Distracted driving crashes result in an estimated nine deaths and 100 injuries every day in New Jersey and across the U.S. Some of the contributing factors in this trend are obvious, such as the increased use of dashboard touchscreens and other in-car technology, calling and texting behind the wheel, and rubbernecking at incidents outside the vehicle. Even simple actions like changing the radio channel or talking with passengers in the car can be distracting.
Some say that efforts to raise awareness of the dangers of distracted driving have not been successful, which is why many are looking to artificial intelligence to monitor and alert drivers to the danger. With the help of deep learning and advances in computer vision technology, AI may be able to effectively deal with distractions of three kinds: cognitive, visual and manual.
Sensors can monitor the interior of the vehicle and may even be developed to the point where they can predict human behavior.

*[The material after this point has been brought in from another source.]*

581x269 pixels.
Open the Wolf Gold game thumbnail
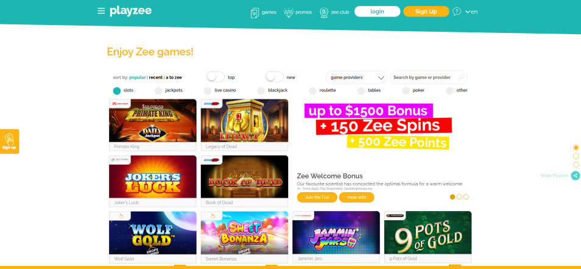(x=153, y=233)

Software algorithms can react to the information received by these sensors to issue warnings or to engage the brakes and steering.
If proven to be effective, these features could be mandated for all vehicles. This has happened with automatic emergency braking and forward collision warning, both of which will be included on all new vehicles in the U.S. by 2020.
Distracted, drowsy, drunk and drugged driving are just a few examples of negligent driving. Those who are injured at the hands of a distracted driver may pursue a personal injury case, but they may find it hard to prove that the driver was distracted. This is one reason why victims may want to hire a lawyer. After evaluating the case and determining that victims can, indeed, file a third-party insurance claim, the lawyer might hire investigators to gather evidence against the defendant.